Roberto Wagner,
enviado especial
roberto.wagner@jornaldebrasilia.com.br
Cada um ao seu estilo, dos mais tímidos aos extravagantes, milhares de brasileiros foram ontem ao Estádio Mineirão dar o empurrão que a seleção precisava para avançar à final da Copa do Mundo. Entre eles estava o sorridente Sebastião Pereira, o “Tião da Bandeira”.
Aos 52 anos, ele decidiu acompanhar o time de Felipão pelas sedes do Mundial e o roteiro tem saído melhor do que imaginava.

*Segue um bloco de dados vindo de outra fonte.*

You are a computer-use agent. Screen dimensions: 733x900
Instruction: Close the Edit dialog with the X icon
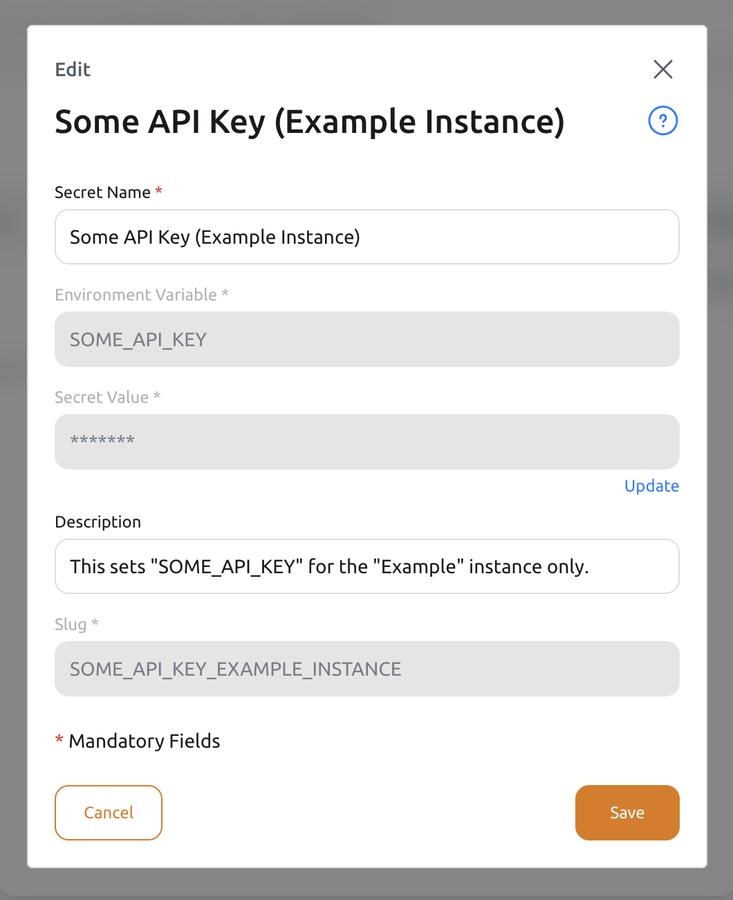pos(663,69)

Munido de uma grande bandeira, de 8 x 11 metros, o publicitário recolhe assinaturas do povo e tem tido uma grata surpresa com a aceitação dos compatriotas.
Na véspera da partida decisiva para o Brasil, por exemplo, Tião afirmou ter colocado a bandeira no chão apenas para retirar a poeira acumulada da viagem, mas não teve jeito. “Era para isso, mas todos vieram assinar. Então, que assinem. Isso é muito bom. São 20 mil quilômetros rodando pelo Brasil e só tenho o que comemorar. São mais de 10 mil assinaturas recolhidas”, vibra.
carinho com o mimo
Enquanto falava com o Jornal de Brasília, ele não tirava o olho do objeto que trata com tanto carinho. Num pequeno descuido de seus ajudantes, ele interveio. “Não pode pisar de tênis, não pode!”, interrompeu Tião. Logo depois, explicou o carinho pelo mimo. “Tenho em minhas mãos o maior símbolo desta Copa do Mundo. E ele vai ficar guardado na minha casa, dentro do meu guarda-roupa. Tenho que zelar por ele.”